A LONG time ago in a galaxy far, far away I met Australian psychologist and sensory science expert John Prescott.

Back then I was a baby correspondent for Britain's New Scientist magazine and Prescott was a researcher with the CSIRO's now defunct Sensory Research Centre in Sydney.

He'd just finished a study into the reasons people willingly subject themselves to the often excruciating, sweat-inducing, mouth-burning pain of a hot spicy meal.
The answer was the addictive power of capsaicin, the colourless, odourless, tasteless but painful substance in chilli. Turns out it triggers the trigeminal nerve that releases endorphins, the body's natural painkiller. So, literally, the more you eat the better you feel.

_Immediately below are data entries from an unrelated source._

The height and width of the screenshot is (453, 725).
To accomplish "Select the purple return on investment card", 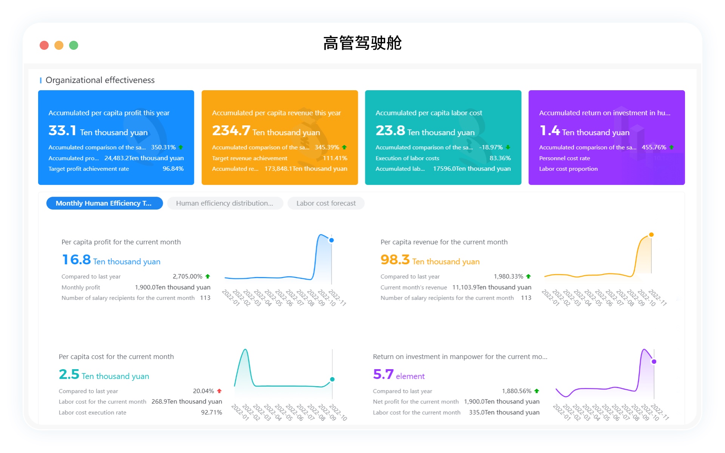I will pos(606,137).
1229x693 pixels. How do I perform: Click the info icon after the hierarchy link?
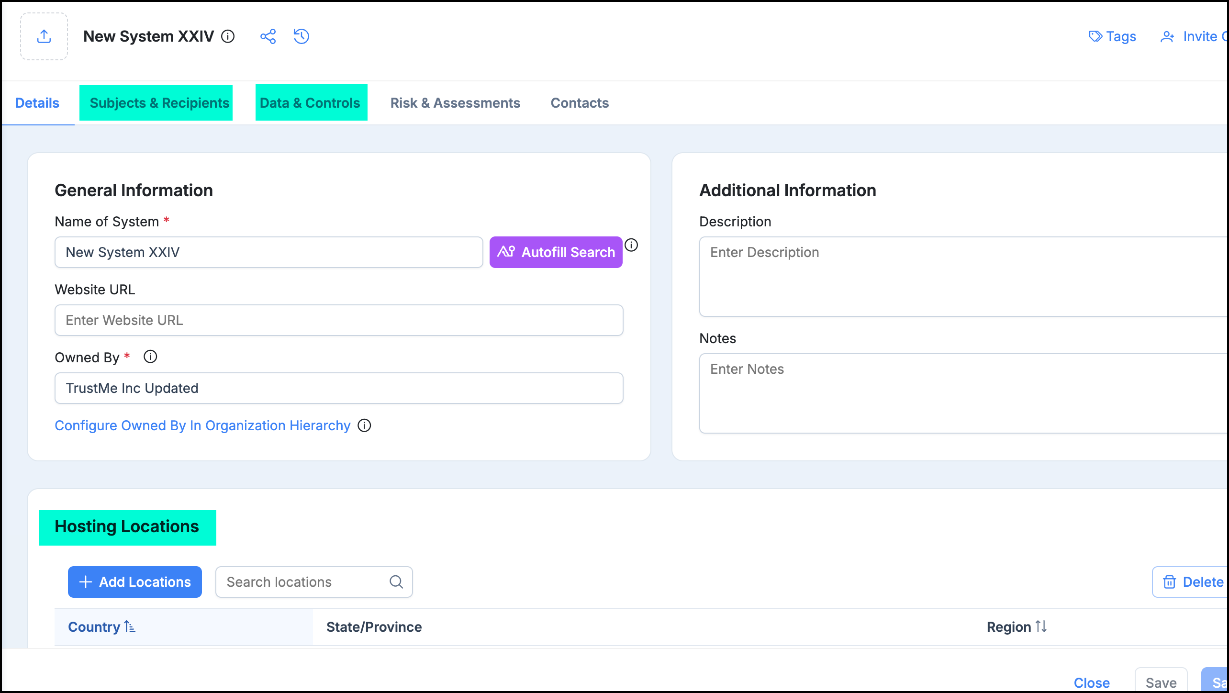tap(364, 425)
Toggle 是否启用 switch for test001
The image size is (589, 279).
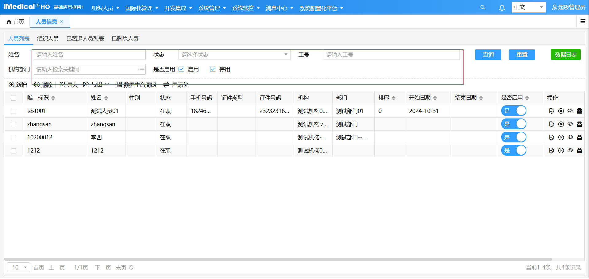coord(514,111)
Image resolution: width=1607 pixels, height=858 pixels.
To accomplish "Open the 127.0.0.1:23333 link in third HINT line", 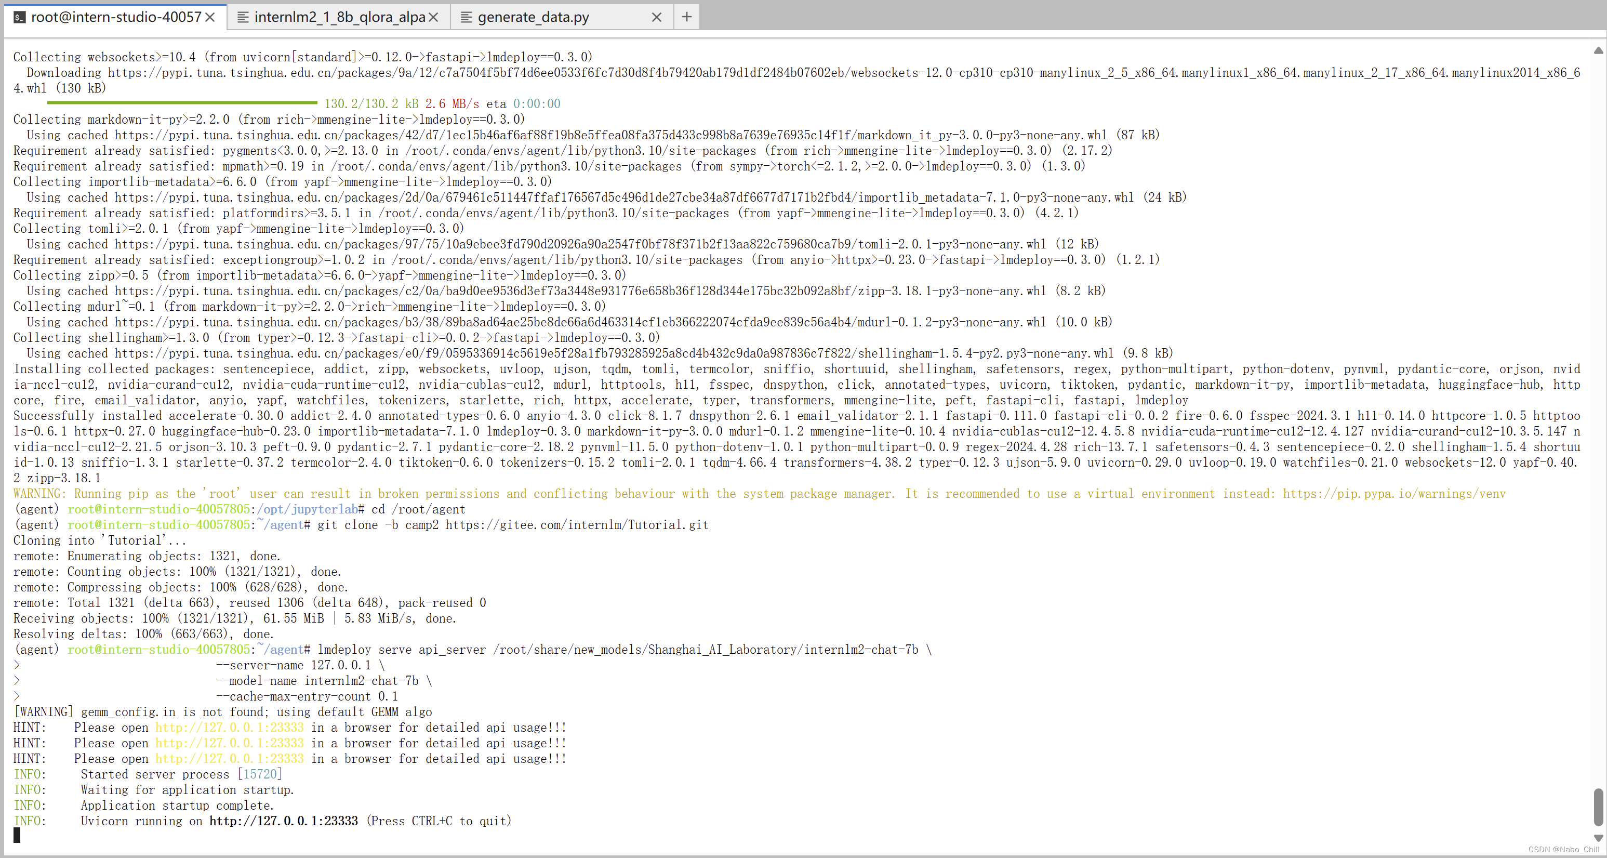I will [x=229, y=759].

In the story I wrote for the magazine, Prescott warned the pleasurable effect can be addictive. "The first bite of mild curry leads to the vindaloo." he cautioned. The story went global.

So I knew when Prescott's new book,
Taste Matters: Why We Like the Foods We Do (Reaktion Books, 208pp, $34.99), arrived it would be, yes, hot. It is.

As the title suggests, Prescott pulls together an enormous body of research to answer the basic questions about who likes or dislikes what and why. Evolution, culture, hedonism, disgust, inheritance, diversity and sweet, sour, bitter, salty and the mushroom-like taste of umami all play a role.

Instead of diving in at the beginning, try perusing the index for tasty snippets. Exercise-induced taste aversion, Chinese restaurant syndrome and food neophobia sit comfortably with Elizabeth David, Brillat-Savarin, Charles Darwin and, of course, chocolate. Bon appetite.